> Your objective:
Show the lines below where "Viewport" occurs.

Saved data entries:

------------------------------------------------------------------------

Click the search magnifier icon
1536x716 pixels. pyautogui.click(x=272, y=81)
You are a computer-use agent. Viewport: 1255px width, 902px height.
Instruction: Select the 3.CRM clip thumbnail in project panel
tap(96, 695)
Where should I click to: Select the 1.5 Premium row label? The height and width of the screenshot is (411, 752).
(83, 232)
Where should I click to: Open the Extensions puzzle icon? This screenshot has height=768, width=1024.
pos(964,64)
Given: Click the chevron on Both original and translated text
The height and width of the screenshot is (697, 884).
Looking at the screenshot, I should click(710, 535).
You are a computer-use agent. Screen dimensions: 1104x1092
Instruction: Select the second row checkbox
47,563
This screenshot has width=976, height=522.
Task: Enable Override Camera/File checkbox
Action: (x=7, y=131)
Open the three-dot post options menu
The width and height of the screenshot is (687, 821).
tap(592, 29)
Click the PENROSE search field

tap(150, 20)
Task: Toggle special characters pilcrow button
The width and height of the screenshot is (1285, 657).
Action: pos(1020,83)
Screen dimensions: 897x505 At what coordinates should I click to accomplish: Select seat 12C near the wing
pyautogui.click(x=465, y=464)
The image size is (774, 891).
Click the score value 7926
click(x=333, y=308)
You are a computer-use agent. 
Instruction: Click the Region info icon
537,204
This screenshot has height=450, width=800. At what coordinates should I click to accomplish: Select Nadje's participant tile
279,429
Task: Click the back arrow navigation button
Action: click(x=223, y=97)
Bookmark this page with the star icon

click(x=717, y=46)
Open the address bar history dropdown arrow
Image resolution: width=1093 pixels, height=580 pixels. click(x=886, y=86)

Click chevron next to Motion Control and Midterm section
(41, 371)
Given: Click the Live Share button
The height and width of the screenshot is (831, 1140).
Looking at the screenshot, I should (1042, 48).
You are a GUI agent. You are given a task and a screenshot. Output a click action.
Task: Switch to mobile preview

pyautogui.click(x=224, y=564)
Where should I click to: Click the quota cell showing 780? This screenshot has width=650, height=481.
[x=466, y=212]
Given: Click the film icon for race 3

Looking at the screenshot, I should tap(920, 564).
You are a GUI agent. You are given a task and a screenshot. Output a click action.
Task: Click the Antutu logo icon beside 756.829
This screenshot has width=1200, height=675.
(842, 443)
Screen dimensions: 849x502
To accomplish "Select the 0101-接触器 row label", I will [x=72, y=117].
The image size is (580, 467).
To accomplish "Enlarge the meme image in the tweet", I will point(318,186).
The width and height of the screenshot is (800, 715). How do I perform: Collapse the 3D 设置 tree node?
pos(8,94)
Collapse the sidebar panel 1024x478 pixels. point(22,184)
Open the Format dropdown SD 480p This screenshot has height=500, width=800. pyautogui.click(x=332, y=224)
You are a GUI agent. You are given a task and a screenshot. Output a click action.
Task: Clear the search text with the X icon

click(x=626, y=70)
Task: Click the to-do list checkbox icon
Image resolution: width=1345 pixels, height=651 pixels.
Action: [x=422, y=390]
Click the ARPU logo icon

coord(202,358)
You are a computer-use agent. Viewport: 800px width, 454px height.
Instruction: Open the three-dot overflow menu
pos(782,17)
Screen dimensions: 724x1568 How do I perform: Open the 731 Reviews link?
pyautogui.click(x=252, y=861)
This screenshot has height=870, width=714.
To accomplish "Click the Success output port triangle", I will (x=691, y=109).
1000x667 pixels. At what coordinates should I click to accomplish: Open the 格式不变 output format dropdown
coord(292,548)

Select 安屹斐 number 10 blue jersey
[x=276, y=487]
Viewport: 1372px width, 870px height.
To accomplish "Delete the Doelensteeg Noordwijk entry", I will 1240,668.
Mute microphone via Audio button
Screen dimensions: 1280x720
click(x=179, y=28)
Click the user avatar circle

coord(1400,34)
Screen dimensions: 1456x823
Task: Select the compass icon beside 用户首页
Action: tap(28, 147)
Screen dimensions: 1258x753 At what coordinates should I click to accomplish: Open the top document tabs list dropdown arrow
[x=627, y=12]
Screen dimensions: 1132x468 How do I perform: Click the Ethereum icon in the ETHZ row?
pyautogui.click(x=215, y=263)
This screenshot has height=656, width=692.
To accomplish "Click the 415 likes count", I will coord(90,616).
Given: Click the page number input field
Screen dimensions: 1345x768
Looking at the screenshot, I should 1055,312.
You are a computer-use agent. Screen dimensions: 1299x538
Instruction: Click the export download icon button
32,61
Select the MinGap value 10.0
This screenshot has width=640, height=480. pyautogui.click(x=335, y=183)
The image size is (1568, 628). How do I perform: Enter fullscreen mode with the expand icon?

------------------------------------------------------------------------

> Reply to the exercise:
You are a computer-use agent. Viewport: 1255px width, 902px height.
You are a computer-use agent. Viewport: 800px width, 454px height.
Viewport: 1372px width, 870px height.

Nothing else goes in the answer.